Rewrite the entries from the line containing "You are a computer-use agent. The width" through the end of the entries, inclusive, keeping the requests and shifting every coordinate in the answers by adding 70. Leave the pictures out.

■ Dataset excerpt
:::::

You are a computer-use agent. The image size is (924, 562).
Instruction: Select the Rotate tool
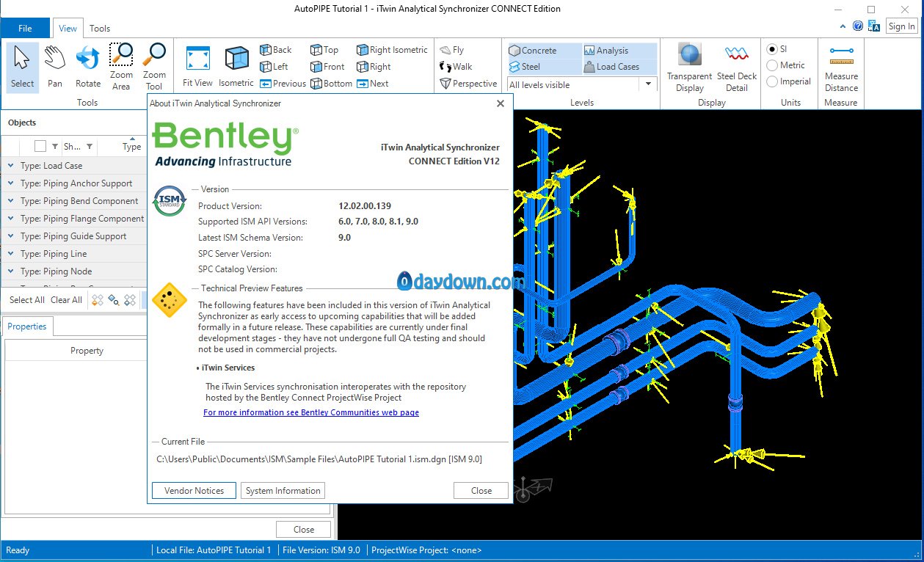coord(88,66)
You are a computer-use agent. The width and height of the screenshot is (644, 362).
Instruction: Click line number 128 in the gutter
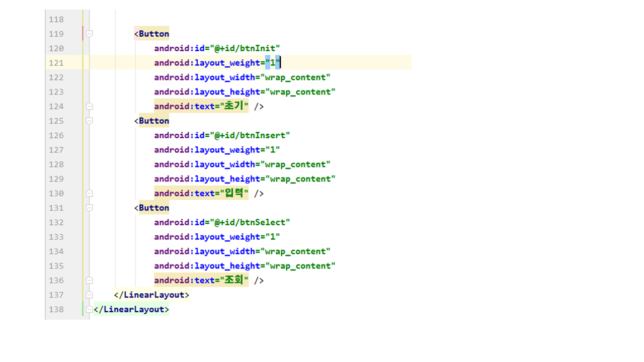56,164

:::::

■ CORRECT ANSWER
You are a computer-use agent. The width and height of the screenshot is (644, 362).
Instruction: Click line number 128 in the gutter
126,234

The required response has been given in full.